Twitter was previously using Ruby for large parts of the application, but has recently introduced some parts of Scala.

An interview with some of the developers over at Artima discusses some of the reasoning there.

It's an interesting decision, seemingly motivated by the need for performance and static typing. Let's look at the static typing reasoning:

As our system has grown, a lot of the logic in our Ruby system sort of replicates a type system, either in our unit tests or as validations on models. I think it may just be a property of large systems in dynamic languages, that eventually you end up rewriting your own type system, and you sort of do it badly. You’re checking for null values all over the place. There’s lots of calls to Ruby’s kind_of? method, which asks, “Is this a kind of User object?
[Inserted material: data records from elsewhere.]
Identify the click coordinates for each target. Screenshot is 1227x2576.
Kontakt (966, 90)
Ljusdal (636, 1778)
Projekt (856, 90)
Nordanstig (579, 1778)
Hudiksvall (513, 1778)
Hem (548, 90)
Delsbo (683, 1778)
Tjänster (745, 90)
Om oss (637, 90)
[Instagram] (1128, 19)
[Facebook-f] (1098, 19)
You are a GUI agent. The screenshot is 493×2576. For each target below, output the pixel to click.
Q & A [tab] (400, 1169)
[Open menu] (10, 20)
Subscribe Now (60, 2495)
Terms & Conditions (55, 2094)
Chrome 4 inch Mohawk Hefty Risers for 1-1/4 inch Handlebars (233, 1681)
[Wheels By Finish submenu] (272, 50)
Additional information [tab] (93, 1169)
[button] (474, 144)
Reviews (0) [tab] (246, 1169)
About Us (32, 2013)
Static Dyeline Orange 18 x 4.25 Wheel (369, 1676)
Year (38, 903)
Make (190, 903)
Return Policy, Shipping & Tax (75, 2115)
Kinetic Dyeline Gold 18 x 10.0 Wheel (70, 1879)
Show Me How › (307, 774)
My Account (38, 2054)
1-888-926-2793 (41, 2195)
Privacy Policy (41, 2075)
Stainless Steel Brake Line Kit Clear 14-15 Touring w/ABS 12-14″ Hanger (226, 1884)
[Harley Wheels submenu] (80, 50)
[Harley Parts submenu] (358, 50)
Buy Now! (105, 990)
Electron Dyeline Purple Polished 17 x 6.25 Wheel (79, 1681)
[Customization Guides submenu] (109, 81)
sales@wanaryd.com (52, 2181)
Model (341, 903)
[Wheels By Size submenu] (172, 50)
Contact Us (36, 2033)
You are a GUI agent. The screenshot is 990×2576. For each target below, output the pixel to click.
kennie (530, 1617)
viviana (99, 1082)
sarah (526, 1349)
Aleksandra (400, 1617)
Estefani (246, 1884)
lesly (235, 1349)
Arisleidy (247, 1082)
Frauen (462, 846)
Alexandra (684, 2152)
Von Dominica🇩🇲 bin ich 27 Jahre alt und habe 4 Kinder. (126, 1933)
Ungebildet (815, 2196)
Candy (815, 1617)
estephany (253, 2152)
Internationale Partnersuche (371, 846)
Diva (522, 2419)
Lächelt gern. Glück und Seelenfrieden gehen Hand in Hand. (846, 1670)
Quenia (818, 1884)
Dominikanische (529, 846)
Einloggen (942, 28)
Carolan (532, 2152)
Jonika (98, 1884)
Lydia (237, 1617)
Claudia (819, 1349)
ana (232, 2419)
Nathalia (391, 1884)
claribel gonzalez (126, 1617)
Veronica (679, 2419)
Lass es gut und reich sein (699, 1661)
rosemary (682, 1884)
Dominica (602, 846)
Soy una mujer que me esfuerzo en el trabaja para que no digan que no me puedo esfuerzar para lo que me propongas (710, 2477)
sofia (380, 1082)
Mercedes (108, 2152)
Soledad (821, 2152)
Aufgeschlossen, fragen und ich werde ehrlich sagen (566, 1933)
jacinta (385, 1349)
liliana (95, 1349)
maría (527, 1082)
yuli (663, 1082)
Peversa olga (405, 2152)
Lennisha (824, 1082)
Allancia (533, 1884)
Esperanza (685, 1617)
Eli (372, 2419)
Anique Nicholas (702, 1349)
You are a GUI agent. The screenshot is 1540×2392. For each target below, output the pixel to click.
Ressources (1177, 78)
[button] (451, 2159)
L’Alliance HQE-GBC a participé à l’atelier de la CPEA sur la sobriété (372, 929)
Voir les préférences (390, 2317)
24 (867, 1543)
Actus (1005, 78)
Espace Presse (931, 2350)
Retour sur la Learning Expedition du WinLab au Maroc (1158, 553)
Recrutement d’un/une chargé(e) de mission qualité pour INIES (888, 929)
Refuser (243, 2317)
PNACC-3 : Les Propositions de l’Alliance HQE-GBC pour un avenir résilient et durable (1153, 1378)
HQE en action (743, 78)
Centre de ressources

Because that’s what we’re expecting. If we don’t get that, this is going to explode.”

I'm not sure I agree with this reasoning of the Twitter guys description. Firstly, Ruby code with a bunch of kind_of? littered everywhere is almost certainly bad. Perhaps this is because as the system has evolved the initial design decisions are not quite right, and the system hasn't evolved and accrued too much technical debt in the process. The benefits of hindsight mean that you could probably rewrite bits in any language and see improvements.

Secondly, what does replicating a type-system mean? Before we can replicate a type system, we need to know what one is:

[A type system is a] tractable syntactic method for proving the absence of certain program behaviors by classifying phrases according to the kinds of values they compute. (Pierce 2002).

This sounds an awful lot like how I define a test; I'm looking to test that certain behaviours hold true under whatever conditions I write my test for.

Has using Scala static-typing meant that you can write any less tests? The flavour of errors that static typing can detect is pretty large but it's not exhaustive, you've still got to write tests to show that some behaviours work as expected. I can't find any information on this, but this would be really good information to get!

The other argument seems to be performance. Scala (and Clojure) leverage the JVM so have the advantage of 10 years+ of development on that. There's a version of Ruby for the JVM (JRuby), but that was rejected because some third-party Ruby libraries depended on native C libraries that aren't compatible.

I'm not sure where I sit yet on the dynamic / static typing debate, and to be honest I'm not sure it's that interesting given the tests as types argument (unless the amount of tests decreases significantly if you use types). I don't think the Artima article tells us any of the real answers of whether one is better than the other for Twitter. As I mentioned before, rewriting it in any language is probably going to result in cleaner, clearer code just because of the accumulated knowledge of the past one.